This is not an endorsement of cryptocurrency or any specific provider, service or offering. It is not a recommendation to trade or use any services.
Cryptocurrencies are digital assets that have value, just like a $10 bill is a physical item with 10 Canadian dollars of value assigned to it.
The difference is that crypto is electronic—it only lives on the internet. For a cryptocurrency to have value, its coin must be unique, verifiable and nonreplicable. The Bitcoin blockchain was the innovation that made this possible.
Crucial to crypto is the principle of decentralization. There’s no single authority or business like a bank or government that controls crypto, meaning you have much more control over your crypto than you have with your regular money (fiat currency).
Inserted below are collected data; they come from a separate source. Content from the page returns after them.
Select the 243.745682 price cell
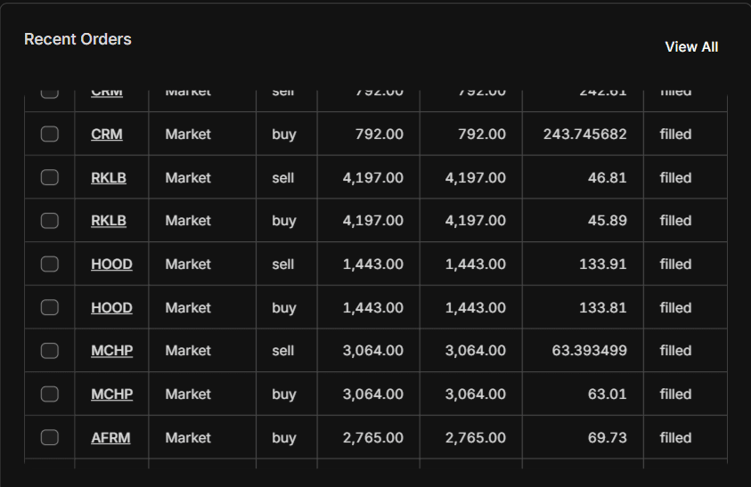Image resolution: width=751 pixels, height=487 pixels. click(583, 134)
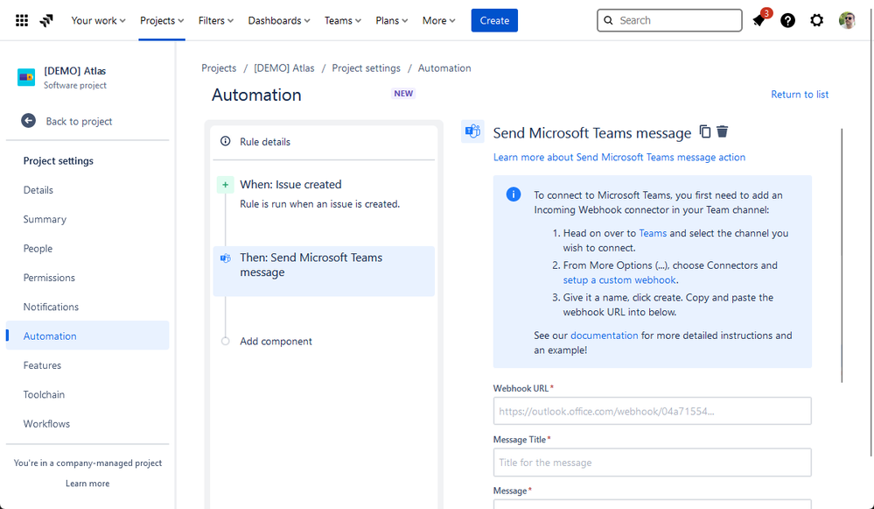
Task: Click the Jira logo icon
Action: 46,20
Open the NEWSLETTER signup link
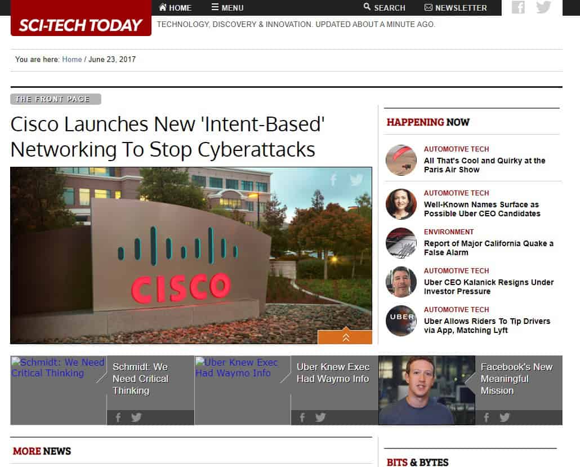The width and height of the screenshot is (580, 467). (x=456, y=7)
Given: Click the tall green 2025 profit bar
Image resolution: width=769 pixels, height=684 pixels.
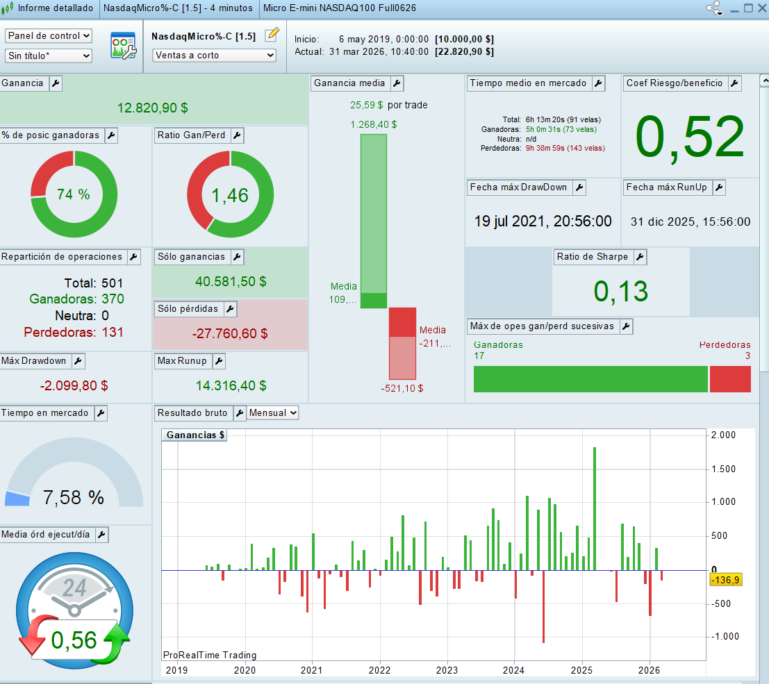Looking at the screenshot, I should tap(595, 507).
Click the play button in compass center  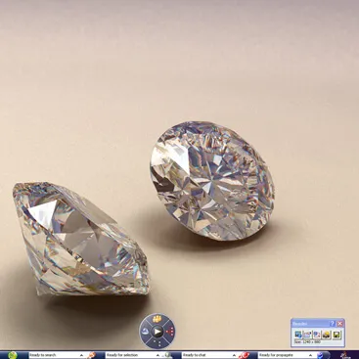tap(157, 332)
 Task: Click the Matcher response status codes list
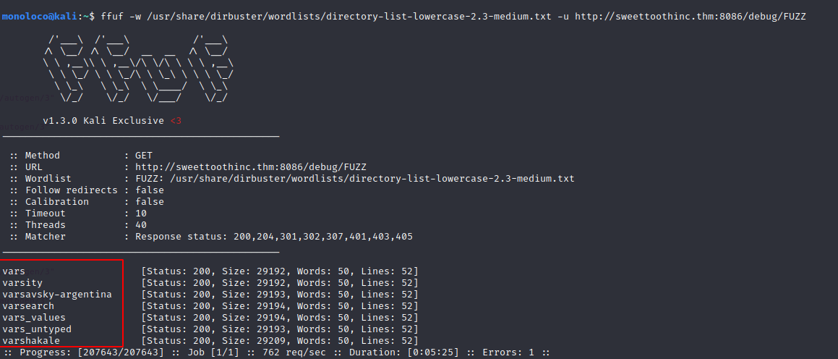[x=274, y=237]
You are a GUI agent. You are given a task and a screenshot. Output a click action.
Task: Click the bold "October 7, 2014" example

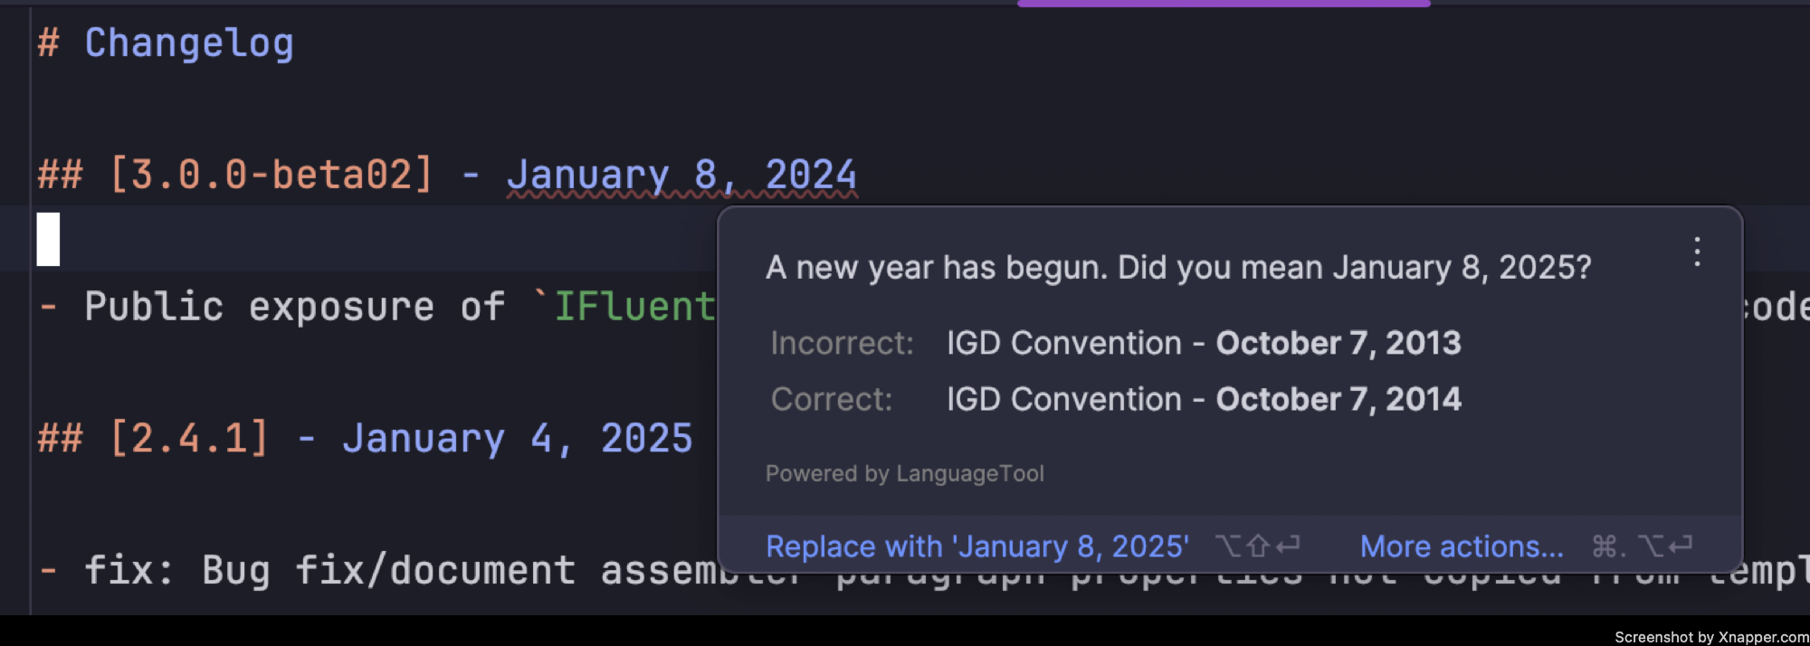1338,399
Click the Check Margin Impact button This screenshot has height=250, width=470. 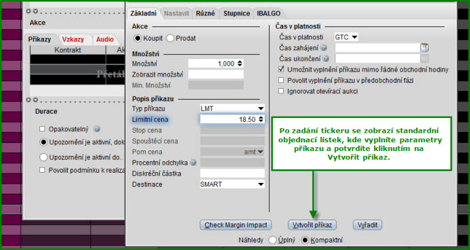[236, 225]
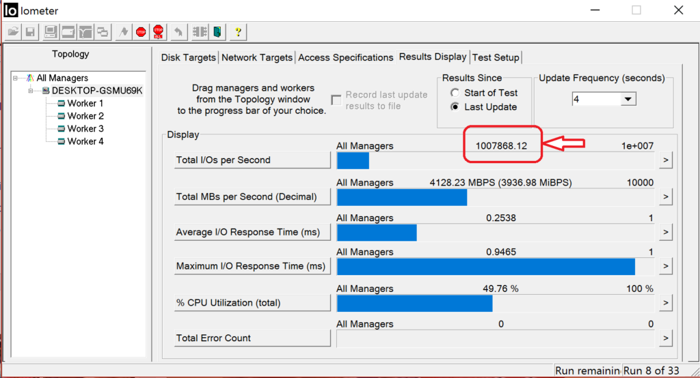Image resolution: width=700 pixels, height=378 pixels.
Task: Open the Access Specifications tab
Action: [345, 58]
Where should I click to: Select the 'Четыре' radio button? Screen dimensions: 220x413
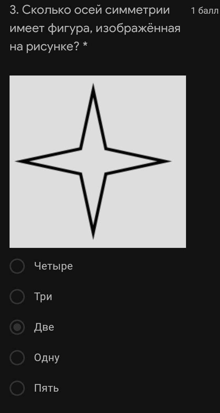tap(17, 266)
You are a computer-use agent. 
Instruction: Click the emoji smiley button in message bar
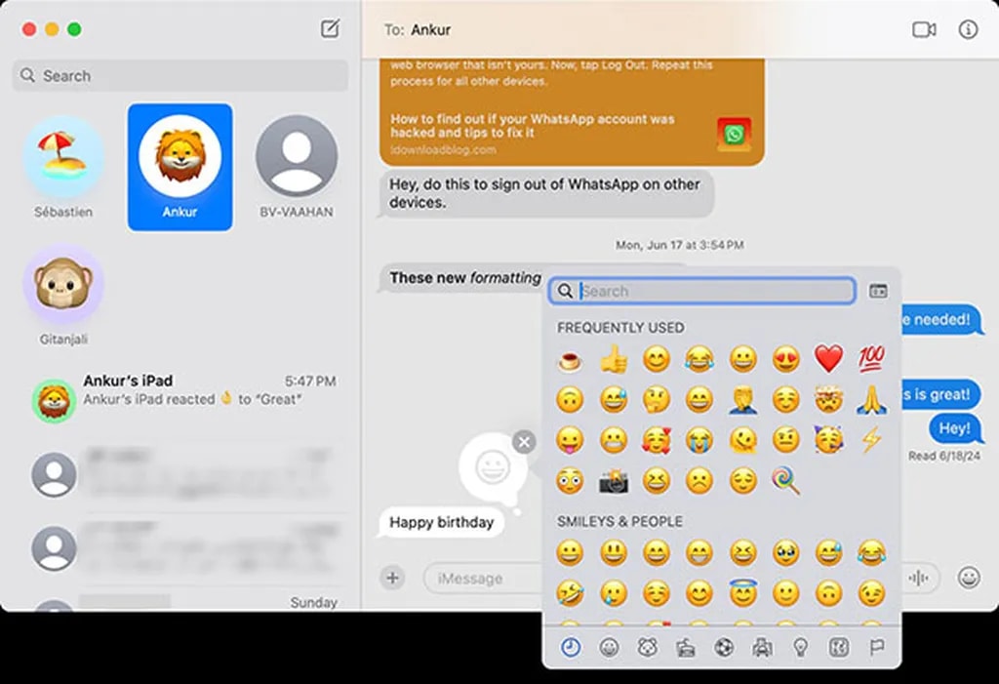click(x=968, y=578)
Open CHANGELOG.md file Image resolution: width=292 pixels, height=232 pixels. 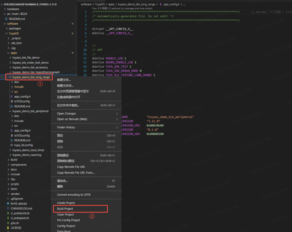(21, 208)
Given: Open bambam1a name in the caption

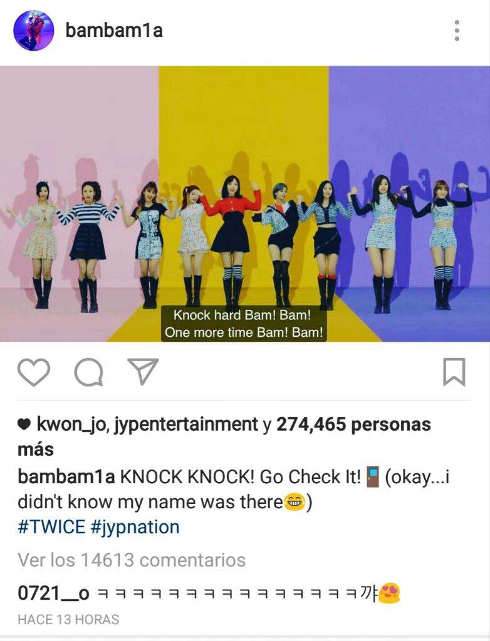Looking at the screenshot, I should tap(66, 477).

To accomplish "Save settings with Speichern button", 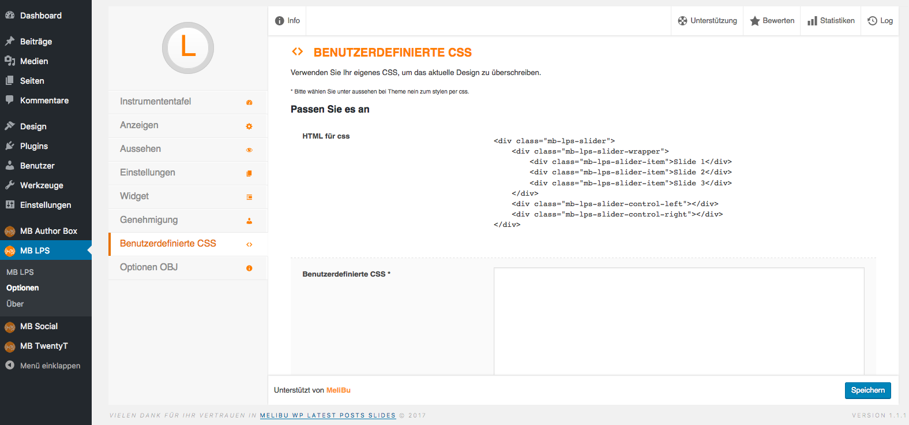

This idea of sovereignty over your assets and removing reliance on any sort of intermediary is something you’ll hear about a lot. Decentralization also makes crypto a powerful medium of exchange because it minimizes the costs and processing times of transactions.
Thanks to these innovations, legacy companies like Visa, PayPal and several banks have also begun adopting cryptocurrency and blockchain technologies.
Cryptocurrency uses cryptographic technology to secure individual assets on a database called a “blockchain.” A blockchain records transactions on a network in a way that cannot be altered.
You can think of a blockchain as hundreds of connected computers sharing information with one another. This builds a ledger of data that can be used to validate the legitimacy and security of each crypto transaction.
Some blockchains use a variation of proof-of-work or proof-of-stake consensus algorithms to execute transactions. Proof of work is where the term “Bitcoin miners” comes from.
Miners operate powerful computers that solve complex mathematical problems, which helps secure the blockchain.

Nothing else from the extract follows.